Extrait du livre Amath et le Lwas
Amath et le Lwas de Maylis Daufresne et Nathalie Paulhiac aux éditions du Jasmin
Amath et le Lwas
Un bosquet d’acacias, et le voilà, le village d’Amath. Comme si le sol ici avait fait le gros dos, une grappe de bâtisses en banco rompt la monotonie d’un sol tendu à l’extrême, comme pour soutenir un ciel lourd de soleil. Des kilomètres à la ronde, c’est la terre d’Afrique : vêtue de latérite, cette écorce hâlée par d’infinis étés ne se pare que de rouges et de bruns, mais de toutes leurs nuances.

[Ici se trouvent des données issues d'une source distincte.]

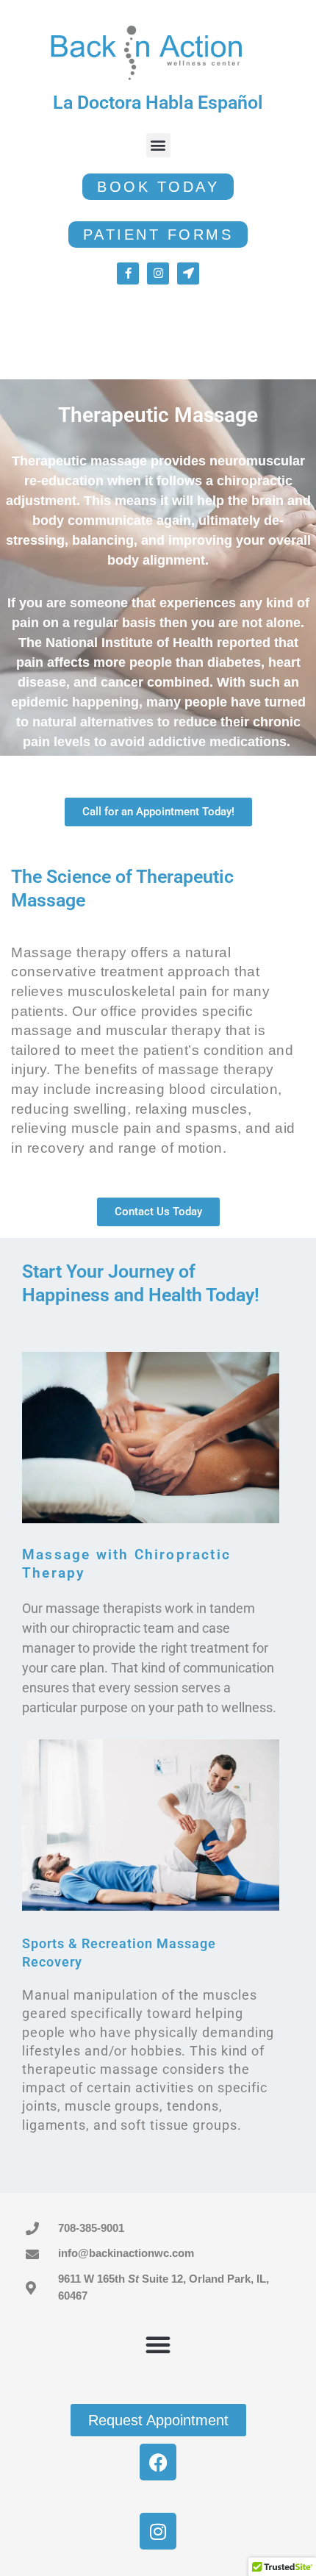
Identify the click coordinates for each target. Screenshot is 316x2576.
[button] (158, 145)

Ici le sol aride et sec ne donne vie qu’à quelques épineux et concentre parfois une folle énergie pour pousser vers le ciel l’étrange baobab, corail du désert. Plus loin, un peu trop loin encore pour le petit Amath, gazelles et fennecs côtoient les premières dunes, l’erg de sable roux qui ondoie et s’enfuit à l’autre bout du monde. Amath a sept ans et quelques chèvres. Une famille, un village, et son plus grand trésor : un beau livre d’images de plantes et de fleurs africaines, laissé en héritage par quelque touriste de passage, en route pour le désert.

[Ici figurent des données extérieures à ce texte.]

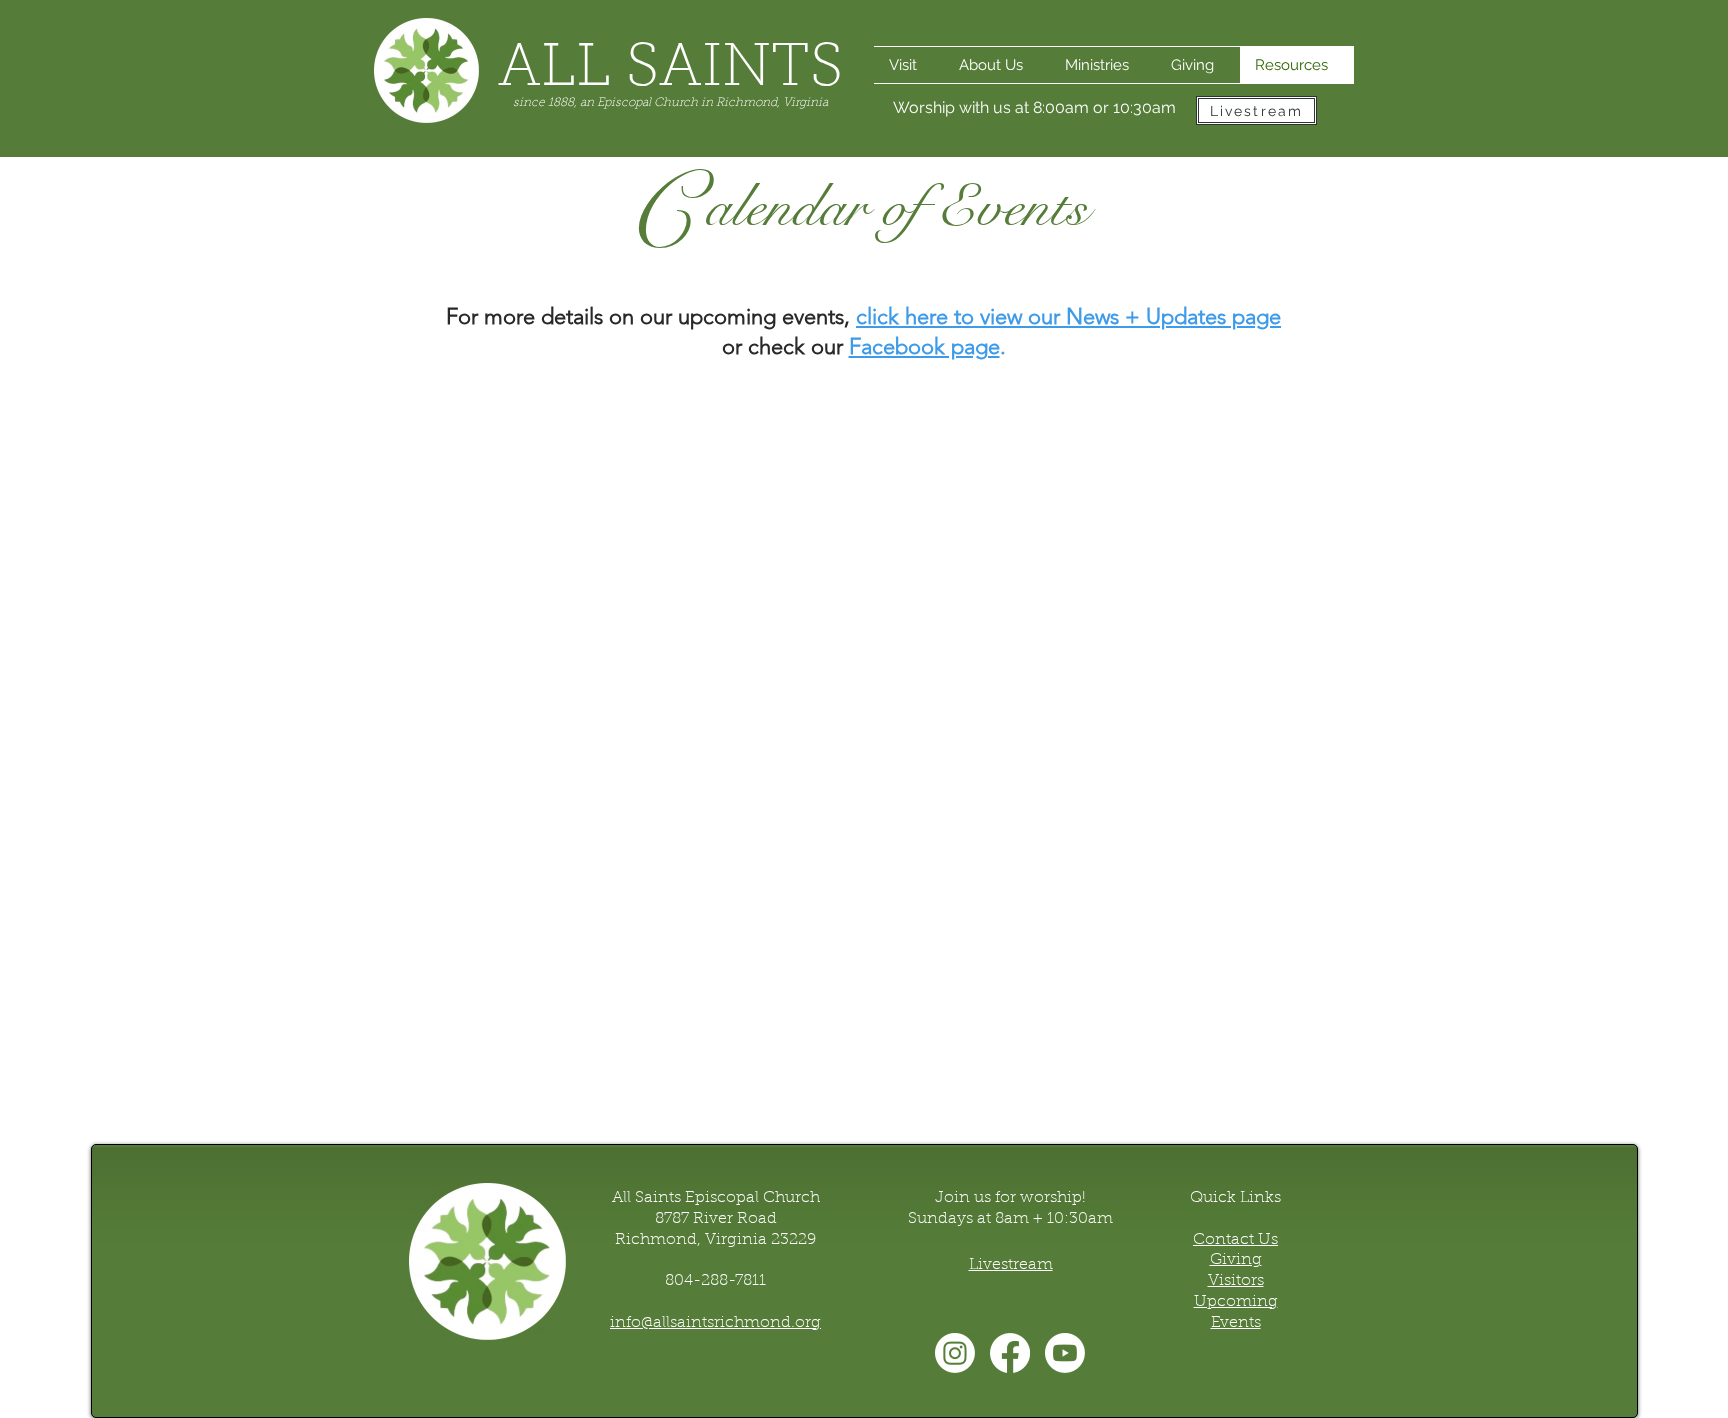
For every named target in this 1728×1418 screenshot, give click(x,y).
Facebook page (924, 346)
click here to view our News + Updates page (1068, 316)
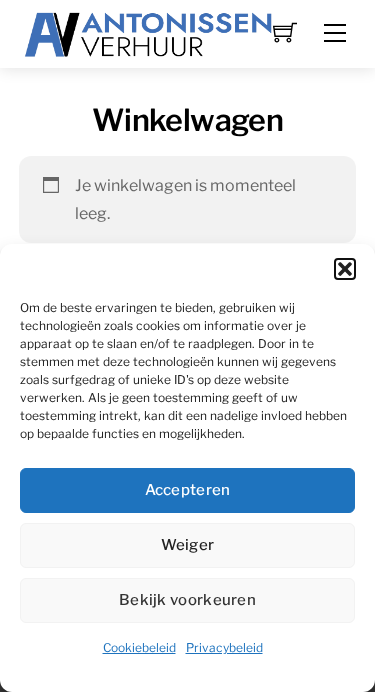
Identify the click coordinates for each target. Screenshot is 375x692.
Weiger (188, 545)
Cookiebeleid (139, 647)
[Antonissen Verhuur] (149, 32)
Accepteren (188, 490)
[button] (345, 269)
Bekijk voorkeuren (187, 600)
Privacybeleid (224, 647)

Mille fois feuilleté, visité, étudié, car Amath n’aime rien tant que marcher, les yeux rivés au sol. Scrutateur insatiable, il aime les arbres, les herbes, les cailloux, le sable et les épines : il aime la nature, même pauvre, et n’a de cesse de récolter chaque jour un modeste tribut qu’il offre en général à celles et ceux qui croisent son chemin. Une belle pierre ambrée pour l’un, une fleur de sorgho pour l’autre. Dans une boîte de conserve vide, prunelle de ses yeux, Amath range le soir brindilles et plumes avec d’anciennes trouvailles et s’invente des contes de forêts, de vergers, de prairies…

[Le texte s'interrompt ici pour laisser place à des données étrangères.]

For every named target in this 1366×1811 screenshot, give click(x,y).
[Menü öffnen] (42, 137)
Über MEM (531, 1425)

Le soir où notre histoire commence, Amath s’endort profondément après une journée riche en découvertes et explorations minutieuses. Il rêve. Étrange mélopée ! Une flûte peule égrène sa complainte dans le ciel limpide et réveille Amath. Cette mélodie, qui semble avoir percé les strates du temps, fascine l’enfant. Elle lui ouvre le chemin, et il la suit. Au bout du chemin il y a cette porte, comme jamais Amath n’en a vue. Barreaux ouvragés et dorés fichés dans les étoiles, si hauts que l’enfant n’en devine même pas l’extrémité. Le silence maintenant. Une imperceptible brise caresse son visage. Plus de flûte, seulement le chant d’un oiseau qui trace son sillage jusqu’au petit garçon. Attiré irrésistiblement, Amath pousse la grille colossale qui n’oppose pas de résistance. Il n’a jamais vu l’océan et c’est à lui pourtant qu’il pense d’abord. Son grand-père lui a chanté la houle et il entend la houle ! Le flux et le reflux des vagues mystérieuses et le souffle mêlé du vent et de la mer. La nuit est d’encre, Amath se laisse guider par la vaste rumeur et bientôt s’y enfonce. « Grand-père je me noie ! » pense-t-il, le souffle coupé. Il pénètre un monde bruissant et frémissant : cela chuchote, cela gronde, Amath se sent comme englouti. Par réflexe il lève la tête, avide d’air et ce sont ses yeux qui alors s’écarquillent : imprimés sur le ciel nocturne, plus noires encore que l’ébène céleste, de mouvantes dentelles à profusion ! « Gigantesque bouquet qui ondoie, qui respire ! » pense Amath, sidéré.